Те хоть и схватились за винтовки, не вдаваясь в уточнения, кто здесь и откуда, и один даже успел толкнуть вперёд гнутую рукоятку затвора, но автомат из-под локтя их командира ожил мгновением раньше.
Не срывая ремня с фельдфебельского погона, Яков развернул «MP-40» дулом в обратную сторону, передёрнул затвор под локтем фельдфебеля и ухватил скошенную рукоятку. С характерным сорочьим треском автомат сыпанул гильзами. Троица патрульных повалилась на песок почти одновременно.
– Так зато вы бегаете, Саша, куда мне, – пожал плечами Войткевич в ответ на укоризненный взгляд Александра, так и оставшегося стоять с «Вальтером», спрятанным за спиной.
– А придётся, – проворчал капитан Новик, косясь на батарею, находившуюся не так уж и далеко, чтоб не услышать автоматной очереди. – Придётся побегать.
И спрятал пистолет в глубокий карман.
– Не надо…
На тихий голос девушки они даже не сразу отреагировали – как-то не до неё было.
– Чего не надо? – замер капитан, уже наклонившийся, чтобы взяться за голенища ближайшего трупа.
Может, в этом и не было особого смысла, но оттащить патрульных в камыши стоило, – так, чтобы выиграть минуту-две, пока на батарее сообразят, где именно на побережье стреляли.
– Бежать никуда не надо, – повторила девушка неожиданно твёрдо, без всякой дрожи в голосе и положенных случаю и полу всхлипов. Как будто ничего и не случилось.
Она стянула с головы ситцевую косынку, поддетую под шерстяной платок вполне в деревенском, старушечьем духе.
– Ну, не знаю, если только отмыть? – хмыкнул Яков, заинтригованно глядя на открывшееся зрелище.
Железнодорожный узел Владиславовка
В страдательном залоге
– Что там у вас происходит, обергефрайтер?! – военный инженер в оливково-зелёном армейском мундире, сопровождающий груз «LT-300», кричал в текстолитовый коробок внутренней связи.
– Партизаны, герр флигер-инженер! – отозвался сквозь хрип и шелест помех командир взвода охраны. – А, скорее всего, даже русские диверсанты. Они все в форме румынских пехотинцев.
– Сколько их там?!
Гефрайтер снова перегнулся за кладку мешков, набитых песком, растянув витой шнур переговорного устройства.
– Непонятно, но у них пулемёт и это серьёзные «товарищи», мы уже потеряли четырёх своих…
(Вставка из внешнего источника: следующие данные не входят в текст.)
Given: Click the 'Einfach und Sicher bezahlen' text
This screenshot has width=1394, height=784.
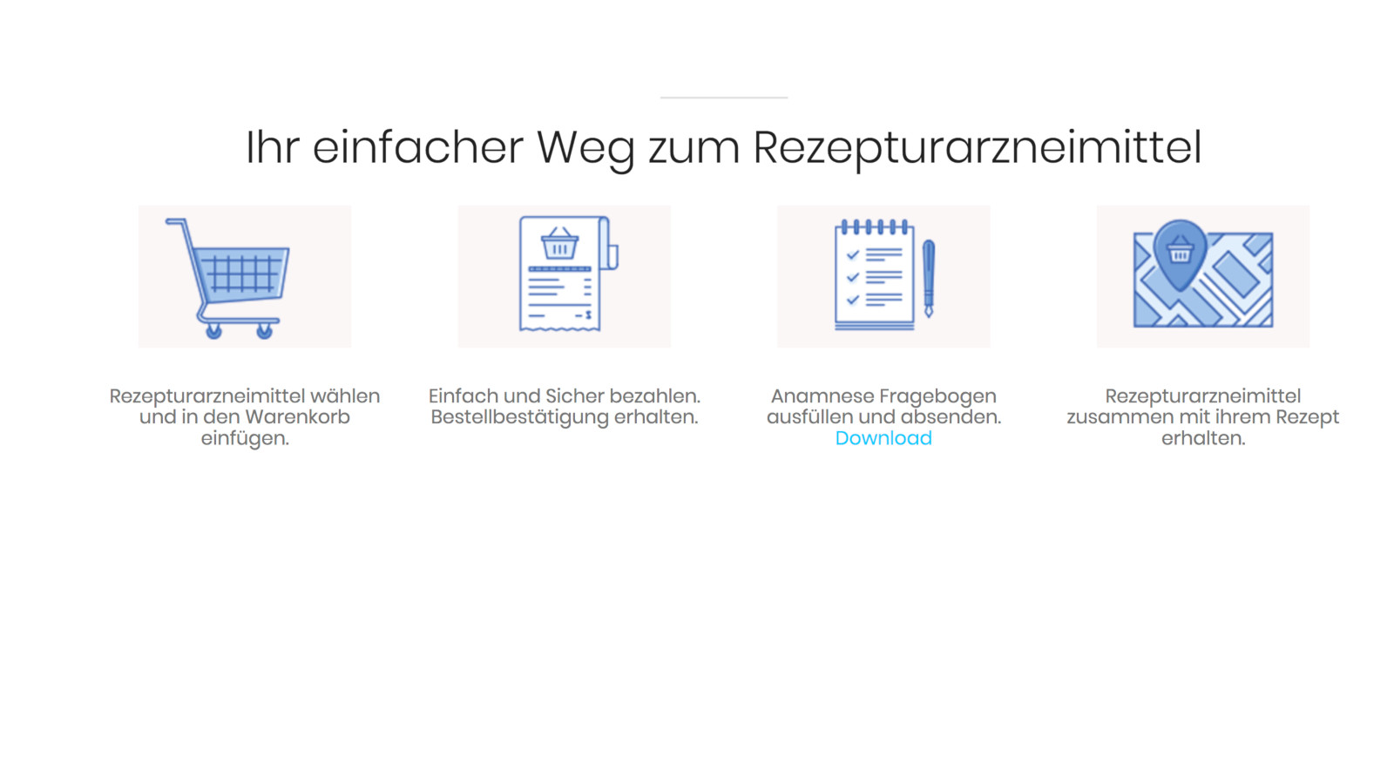Looking at the screenshot, I should tap(564, 396).
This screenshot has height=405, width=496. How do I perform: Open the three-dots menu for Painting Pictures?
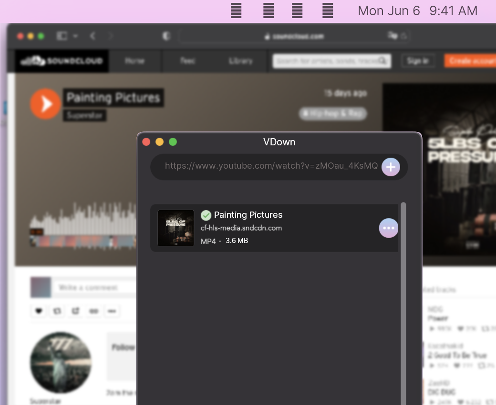click(x=389, y=228)
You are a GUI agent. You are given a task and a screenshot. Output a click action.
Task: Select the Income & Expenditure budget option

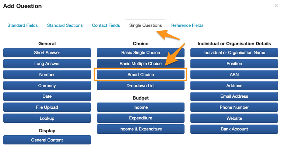click(141, 129)
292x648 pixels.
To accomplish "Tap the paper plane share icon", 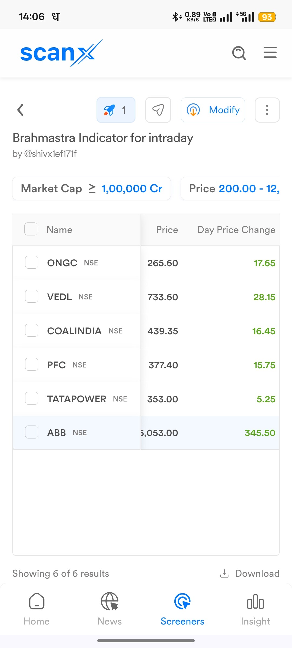I will pos(158,110).
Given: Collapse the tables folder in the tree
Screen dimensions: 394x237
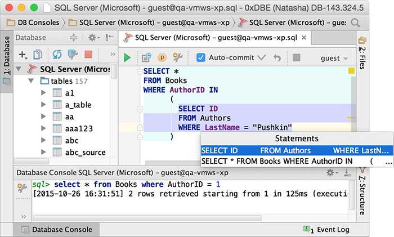Looking at the screenshot, I should click(x=32, y=81).
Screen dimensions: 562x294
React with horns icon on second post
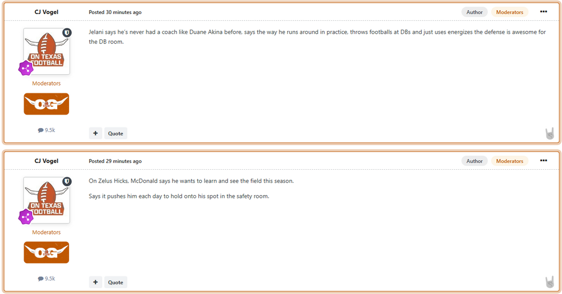550,282
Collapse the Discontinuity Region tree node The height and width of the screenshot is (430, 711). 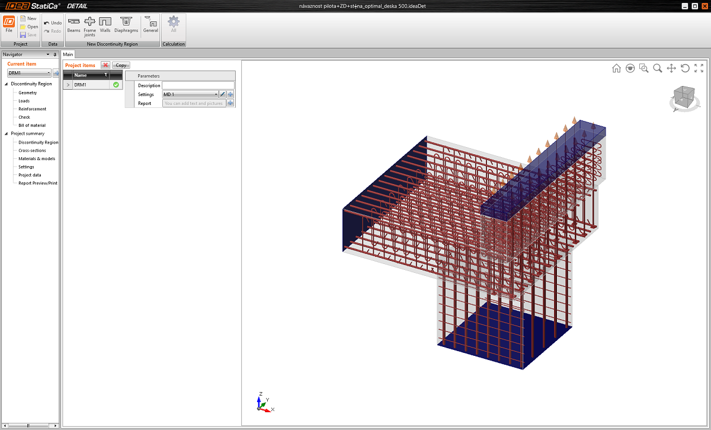pos(7,84)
– Шайсе! – выругался флигер-инженер и, рванув вниз раму, высунулся в окно штабного вагона чуть ли не по пояс. Струя ледяного воздуха растрепала его русые волосы.
Что там творилось, в центре состава, было не совсем понятно. Ветер относил далеко назад треск автоматных очередей, звучавших то поочередно, то шквалом, и лаконичные реплики партизанского пулемёта в ответ. И, похоже, что краткость была сестрой его военного таланта – ещё одна серая фигурка, путаясь в полах длинной шинели, закувыркалась по насыпи.
Изредка, когда была возможность, состав слегка выгибался на плавном повороте, – в дело подключался крупнокалиберный «шпандау» с замыкающей платформы. Его глухой лай слышен был даже здесь, в голове поезда.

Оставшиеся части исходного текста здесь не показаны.